= Exercise brief =
Report the count of lines containing the word "below" in these records, with no other text.
Segment Open
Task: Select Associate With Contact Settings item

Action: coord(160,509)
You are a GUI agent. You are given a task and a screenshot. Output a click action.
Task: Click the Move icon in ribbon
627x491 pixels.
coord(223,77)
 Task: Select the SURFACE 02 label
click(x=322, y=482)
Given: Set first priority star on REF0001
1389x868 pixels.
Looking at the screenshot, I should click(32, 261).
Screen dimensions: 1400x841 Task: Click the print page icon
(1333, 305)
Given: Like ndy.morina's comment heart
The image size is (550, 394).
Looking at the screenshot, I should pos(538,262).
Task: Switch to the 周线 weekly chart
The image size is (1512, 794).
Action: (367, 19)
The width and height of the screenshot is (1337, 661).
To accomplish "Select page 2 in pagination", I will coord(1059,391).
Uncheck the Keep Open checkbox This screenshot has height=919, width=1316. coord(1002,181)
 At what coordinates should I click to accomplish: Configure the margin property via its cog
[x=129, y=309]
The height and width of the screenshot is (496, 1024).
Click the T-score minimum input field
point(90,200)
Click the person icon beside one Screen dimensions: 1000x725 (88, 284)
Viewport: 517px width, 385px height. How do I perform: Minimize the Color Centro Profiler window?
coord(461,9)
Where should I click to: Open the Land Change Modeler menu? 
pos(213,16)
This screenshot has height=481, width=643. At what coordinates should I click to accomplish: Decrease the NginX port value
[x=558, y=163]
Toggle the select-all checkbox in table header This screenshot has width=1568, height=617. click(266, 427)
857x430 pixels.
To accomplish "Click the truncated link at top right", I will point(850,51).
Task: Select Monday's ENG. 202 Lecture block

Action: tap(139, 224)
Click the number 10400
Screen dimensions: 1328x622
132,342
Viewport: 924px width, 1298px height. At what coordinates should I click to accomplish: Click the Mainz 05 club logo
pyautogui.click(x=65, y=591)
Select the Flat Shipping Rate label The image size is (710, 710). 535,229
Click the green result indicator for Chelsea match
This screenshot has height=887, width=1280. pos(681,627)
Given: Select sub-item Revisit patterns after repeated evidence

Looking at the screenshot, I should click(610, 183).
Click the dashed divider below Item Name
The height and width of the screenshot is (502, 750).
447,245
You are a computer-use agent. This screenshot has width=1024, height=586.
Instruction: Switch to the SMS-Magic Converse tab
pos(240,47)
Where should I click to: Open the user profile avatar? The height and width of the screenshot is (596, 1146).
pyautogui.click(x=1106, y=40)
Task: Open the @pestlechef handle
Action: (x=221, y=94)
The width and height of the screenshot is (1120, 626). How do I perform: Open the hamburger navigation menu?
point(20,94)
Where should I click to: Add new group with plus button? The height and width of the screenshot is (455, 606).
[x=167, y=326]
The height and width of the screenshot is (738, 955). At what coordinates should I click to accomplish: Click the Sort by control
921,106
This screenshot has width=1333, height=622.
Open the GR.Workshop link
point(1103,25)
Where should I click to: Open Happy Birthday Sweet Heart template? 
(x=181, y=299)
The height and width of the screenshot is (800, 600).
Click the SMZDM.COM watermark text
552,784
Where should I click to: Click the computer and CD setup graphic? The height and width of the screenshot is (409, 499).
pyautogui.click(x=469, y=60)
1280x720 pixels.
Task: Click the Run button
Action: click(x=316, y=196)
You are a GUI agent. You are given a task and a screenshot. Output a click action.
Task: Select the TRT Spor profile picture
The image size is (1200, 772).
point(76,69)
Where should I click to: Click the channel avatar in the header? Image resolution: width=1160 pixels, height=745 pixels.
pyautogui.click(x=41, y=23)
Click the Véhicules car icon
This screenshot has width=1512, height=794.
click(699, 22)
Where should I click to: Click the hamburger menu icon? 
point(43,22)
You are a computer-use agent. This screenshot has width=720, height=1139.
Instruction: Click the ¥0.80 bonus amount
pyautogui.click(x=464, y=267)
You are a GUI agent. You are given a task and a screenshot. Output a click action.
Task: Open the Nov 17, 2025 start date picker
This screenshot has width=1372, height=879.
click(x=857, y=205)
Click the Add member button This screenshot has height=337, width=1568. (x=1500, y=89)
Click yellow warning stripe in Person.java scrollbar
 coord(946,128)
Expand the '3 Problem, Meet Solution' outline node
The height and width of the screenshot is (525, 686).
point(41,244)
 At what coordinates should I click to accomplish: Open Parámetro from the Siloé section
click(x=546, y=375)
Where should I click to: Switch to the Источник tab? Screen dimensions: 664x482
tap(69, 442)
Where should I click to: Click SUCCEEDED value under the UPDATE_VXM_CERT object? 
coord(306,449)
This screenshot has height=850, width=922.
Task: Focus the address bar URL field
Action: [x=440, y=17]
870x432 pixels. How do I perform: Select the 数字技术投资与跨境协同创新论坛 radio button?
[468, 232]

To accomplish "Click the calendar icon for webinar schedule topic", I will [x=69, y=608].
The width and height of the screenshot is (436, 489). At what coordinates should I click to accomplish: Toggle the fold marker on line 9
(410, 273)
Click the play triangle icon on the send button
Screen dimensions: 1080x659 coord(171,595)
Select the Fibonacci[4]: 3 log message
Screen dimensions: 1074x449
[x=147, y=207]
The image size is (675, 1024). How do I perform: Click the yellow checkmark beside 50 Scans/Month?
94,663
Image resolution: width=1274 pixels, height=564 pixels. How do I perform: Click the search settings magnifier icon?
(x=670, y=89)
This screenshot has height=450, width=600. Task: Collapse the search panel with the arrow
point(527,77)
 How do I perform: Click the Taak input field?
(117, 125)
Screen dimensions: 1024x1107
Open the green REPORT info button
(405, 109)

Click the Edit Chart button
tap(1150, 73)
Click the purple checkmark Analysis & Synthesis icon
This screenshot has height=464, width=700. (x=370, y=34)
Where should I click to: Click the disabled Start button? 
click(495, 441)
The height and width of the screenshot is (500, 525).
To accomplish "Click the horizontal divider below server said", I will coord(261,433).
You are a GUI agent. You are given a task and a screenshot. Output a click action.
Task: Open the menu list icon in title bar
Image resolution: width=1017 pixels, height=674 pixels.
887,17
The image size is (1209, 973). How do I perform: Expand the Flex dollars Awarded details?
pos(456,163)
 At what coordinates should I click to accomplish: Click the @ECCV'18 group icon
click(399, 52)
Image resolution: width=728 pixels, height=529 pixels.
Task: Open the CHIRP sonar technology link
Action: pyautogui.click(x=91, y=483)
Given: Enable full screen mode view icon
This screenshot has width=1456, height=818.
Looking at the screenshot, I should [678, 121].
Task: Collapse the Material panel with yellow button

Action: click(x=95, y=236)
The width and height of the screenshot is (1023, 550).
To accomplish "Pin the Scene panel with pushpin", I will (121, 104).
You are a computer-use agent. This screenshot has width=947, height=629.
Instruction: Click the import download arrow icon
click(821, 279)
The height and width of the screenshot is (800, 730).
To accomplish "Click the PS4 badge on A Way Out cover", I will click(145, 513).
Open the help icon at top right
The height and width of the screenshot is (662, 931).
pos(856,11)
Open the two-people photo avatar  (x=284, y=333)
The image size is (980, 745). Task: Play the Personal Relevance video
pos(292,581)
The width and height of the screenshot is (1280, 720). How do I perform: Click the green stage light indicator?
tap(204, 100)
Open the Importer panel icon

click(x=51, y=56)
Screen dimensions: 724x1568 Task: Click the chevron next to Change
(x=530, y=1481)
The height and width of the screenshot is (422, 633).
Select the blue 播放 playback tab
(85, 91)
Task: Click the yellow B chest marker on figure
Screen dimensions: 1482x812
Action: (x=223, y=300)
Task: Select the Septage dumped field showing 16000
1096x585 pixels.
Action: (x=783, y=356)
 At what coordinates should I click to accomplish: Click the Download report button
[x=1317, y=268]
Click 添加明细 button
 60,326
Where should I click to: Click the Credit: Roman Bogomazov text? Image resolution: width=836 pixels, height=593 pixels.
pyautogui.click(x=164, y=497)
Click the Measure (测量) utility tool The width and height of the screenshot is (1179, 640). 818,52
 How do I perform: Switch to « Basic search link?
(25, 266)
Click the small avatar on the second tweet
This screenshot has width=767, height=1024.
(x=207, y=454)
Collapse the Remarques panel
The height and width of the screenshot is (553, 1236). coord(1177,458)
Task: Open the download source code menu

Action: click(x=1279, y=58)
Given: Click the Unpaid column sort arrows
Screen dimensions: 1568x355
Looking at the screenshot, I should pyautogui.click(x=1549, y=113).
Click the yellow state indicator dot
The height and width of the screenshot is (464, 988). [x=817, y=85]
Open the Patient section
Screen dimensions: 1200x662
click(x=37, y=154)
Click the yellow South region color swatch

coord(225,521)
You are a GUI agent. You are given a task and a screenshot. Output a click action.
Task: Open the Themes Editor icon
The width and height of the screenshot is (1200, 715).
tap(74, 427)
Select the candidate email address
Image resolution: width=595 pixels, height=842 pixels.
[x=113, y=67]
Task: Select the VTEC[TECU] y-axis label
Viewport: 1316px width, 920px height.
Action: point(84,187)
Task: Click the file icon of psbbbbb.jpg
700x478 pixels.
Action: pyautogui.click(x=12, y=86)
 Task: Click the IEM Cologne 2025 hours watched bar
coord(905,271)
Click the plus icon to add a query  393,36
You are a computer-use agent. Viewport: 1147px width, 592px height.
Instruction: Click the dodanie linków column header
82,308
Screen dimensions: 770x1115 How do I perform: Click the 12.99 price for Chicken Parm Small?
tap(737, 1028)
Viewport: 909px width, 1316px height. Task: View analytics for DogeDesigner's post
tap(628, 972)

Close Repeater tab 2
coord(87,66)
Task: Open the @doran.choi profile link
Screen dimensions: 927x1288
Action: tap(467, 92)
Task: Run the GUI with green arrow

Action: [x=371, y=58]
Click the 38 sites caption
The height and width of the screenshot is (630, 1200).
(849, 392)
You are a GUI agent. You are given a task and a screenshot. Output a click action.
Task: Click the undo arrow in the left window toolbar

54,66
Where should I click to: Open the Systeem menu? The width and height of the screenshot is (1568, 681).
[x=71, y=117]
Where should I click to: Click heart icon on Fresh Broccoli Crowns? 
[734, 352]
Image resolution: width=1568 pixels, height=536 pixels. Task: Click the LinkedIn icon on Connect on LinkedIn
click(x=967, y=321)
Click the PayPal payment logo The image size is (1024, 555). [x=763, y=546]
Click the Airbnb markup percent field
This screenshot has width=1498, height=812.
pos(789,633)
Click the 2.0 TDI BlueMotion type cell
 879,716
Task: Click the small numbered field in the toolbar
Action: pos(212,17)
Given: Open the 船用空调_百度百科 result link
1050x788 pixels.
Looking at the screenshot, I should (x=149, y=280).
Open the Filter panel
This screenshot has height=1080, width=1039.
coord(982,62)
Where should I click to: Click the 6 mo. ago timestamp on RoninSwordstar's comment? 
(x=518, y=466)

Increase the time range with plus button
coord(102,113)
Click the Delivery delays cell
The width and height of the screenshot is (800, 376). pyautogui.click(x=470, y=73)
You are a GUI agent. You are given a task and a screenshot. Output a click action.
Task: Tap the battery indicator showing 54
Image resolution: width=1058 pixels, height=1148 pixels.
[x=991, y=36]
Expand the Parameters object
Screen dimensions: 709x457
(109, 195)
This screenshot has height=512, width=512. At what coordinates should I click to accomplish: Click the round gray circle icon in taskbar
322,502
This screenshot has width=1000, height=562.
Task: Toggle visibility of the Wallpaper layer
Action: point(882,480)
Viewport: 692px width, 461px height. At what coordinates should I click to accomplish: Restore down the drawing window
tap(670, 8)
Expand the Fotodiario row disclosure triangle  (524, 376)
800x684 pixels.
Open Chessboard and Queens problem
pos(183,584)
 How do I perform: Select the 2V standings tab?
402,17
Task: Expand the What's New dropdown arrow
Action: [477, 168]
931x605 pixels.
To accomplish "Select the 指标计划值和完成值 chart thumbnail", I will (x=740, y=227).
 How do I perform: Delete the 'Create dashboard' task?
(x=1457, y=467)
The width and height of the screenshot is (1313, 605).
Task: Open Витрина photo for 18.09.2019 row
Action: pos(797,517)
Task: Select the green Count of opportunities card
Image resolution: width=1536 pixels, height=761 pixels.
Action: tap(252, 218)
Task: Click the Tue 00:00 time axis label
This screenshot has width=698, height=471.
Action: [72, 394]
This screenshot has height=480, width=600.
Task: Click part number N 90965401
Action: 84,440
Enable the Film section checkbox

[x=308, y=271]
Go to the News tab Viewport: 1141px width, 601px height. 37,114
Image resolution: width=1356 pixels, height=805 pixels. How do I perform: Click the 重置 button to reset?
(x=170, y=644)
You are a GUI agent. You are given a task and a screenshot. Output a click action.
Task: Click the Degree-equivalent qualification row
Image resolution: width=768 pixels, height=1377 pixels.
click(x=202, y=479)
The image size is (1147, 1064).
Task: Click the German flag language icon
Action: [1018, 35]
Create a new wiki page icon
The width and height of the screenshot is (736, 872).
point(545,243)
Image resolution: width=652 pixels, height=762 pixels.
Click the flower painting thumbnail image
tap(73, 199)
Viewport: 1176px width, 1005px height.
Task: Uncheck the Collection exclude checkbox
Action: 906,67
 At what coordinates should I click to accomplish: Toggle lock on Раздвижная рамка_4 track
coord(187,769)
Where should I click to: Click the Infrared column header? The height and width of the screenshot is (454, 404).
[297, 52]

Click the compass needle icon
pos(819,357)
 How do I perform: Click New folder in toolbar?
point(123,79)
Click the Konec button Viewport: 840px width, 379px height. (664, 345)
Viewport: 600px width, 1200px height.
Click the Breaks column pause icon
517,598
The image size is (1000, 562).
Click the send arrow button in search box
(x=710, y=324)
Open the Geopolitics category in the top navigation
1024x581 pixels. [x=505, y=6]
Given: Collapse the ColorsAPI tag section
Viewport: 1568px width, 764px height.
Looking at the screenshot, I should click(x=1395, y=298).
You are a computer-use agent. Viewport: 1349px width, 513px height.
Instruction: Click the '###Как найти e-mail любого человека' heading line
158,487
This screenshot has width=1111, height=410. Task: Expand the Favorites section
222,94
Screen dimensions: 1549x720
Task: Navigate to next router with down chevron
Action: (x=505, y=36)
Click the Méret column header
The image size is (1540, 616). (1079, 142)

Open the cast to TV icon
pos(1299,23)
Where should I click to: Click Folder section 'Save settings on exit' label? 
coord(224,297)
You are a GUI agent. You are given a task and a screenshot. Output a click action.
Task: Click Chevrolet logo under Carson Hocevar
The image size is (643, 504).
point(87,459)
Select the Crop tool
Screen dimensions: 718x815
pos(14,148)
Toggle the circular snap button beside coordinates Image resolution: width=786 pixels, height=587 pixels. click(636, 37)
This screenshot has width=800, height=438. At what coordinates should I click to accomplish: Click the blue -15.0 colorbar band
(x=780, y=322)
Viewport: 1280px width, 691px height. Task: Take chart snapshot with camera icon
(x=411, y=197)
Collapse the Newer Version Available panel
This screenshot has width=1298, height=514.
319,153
Segment Closed
= Answer area =
2